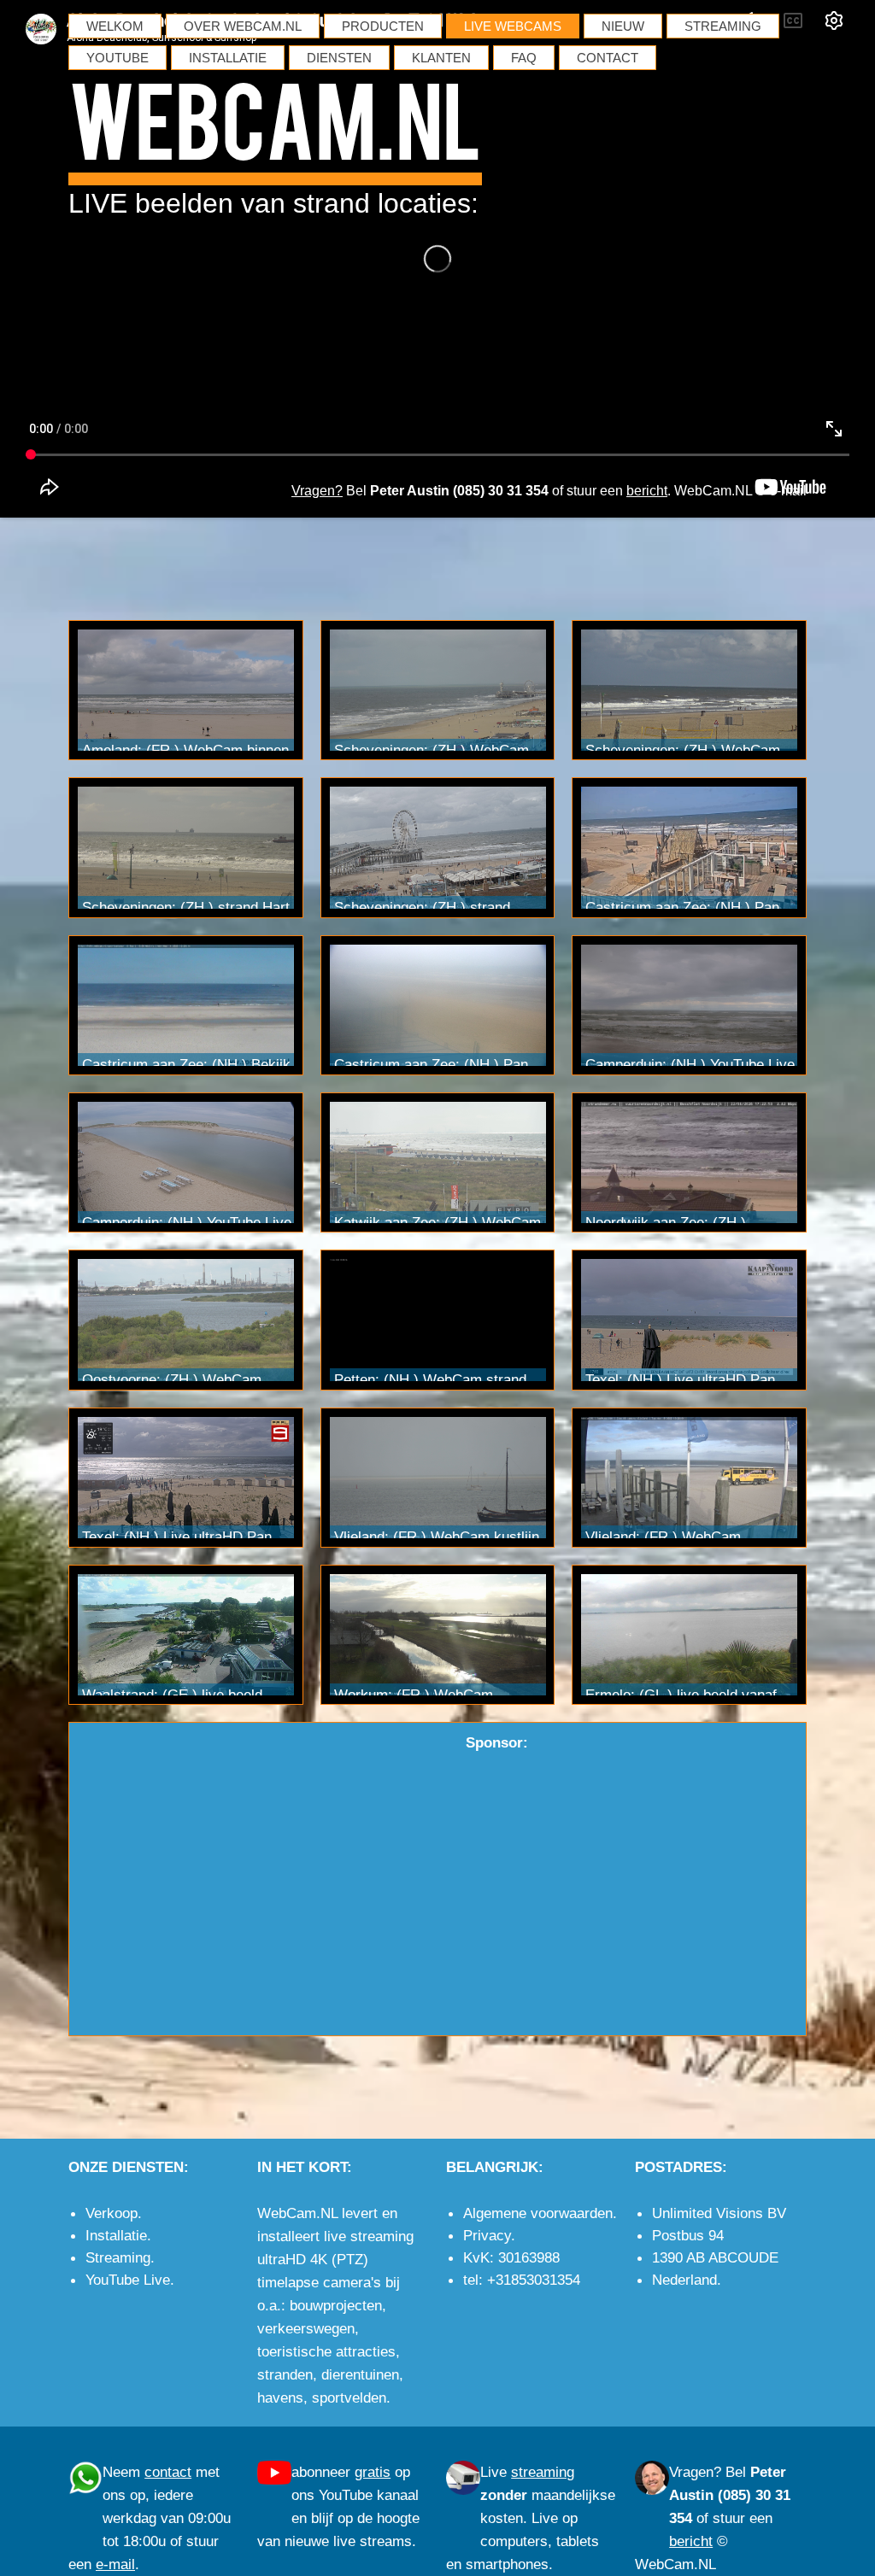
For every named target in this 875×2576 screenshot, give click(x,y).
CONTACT (607, 57)
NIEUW (623, 26)
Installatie (116, 2235)
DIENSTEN (339, 57)
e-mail (788, 490)
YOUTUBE (117, 57)
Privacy (487, 2235)
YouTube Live (127, 2279)
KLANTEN (441, 57)
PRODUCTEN (383, 26)
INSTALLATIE (228, 57)
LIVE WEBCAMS (512, 26)
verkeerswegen (306, 2328)
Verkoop (111, 2213)
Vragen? (695, 2471)
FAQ (524, 57)
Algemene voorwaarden (538, 2213)
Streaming (117, 2257)
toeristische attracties (326, 2351)
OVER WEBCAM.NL (243, 26)
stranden (285, 2374)
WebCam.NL (275, 116)
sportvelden (349, 2397)
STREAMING (722, 26)
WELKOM (115, 26)
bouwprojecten (336, 2305)
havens (280, 2397)
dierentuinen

▶ _About this exercise_: Each line from the one holding "KLANTEN (441, 57)" to the end of the entries is to be written out exactly. Skip every line before it.

▶ _Task solution_:
KLANTEN (441, 57)
PRODUCTEN (383, 26)
INSTALLATIE (228, 57)
LIVE WEBCAMS (512, 26)
verkeerswegen (306, 2328)
Verkoop (111, 2213)
Vragen? (695, 2471)
FAQ (524, 57)
Algemene voorwaarden (538, 2213)
Streaming (117, 2257)
toeristische attracties (326, 2351)
OVER WEBCAM.NL (243, 26)
stranden (285, 2374)
WebCam.NL (275, 116)
sportvelden (349, 2397)
STREAMING (722, 26)
WELKOM (115, 26)
bouwprojecten (336, 2305)
havens (280, 2397)
dierentuinen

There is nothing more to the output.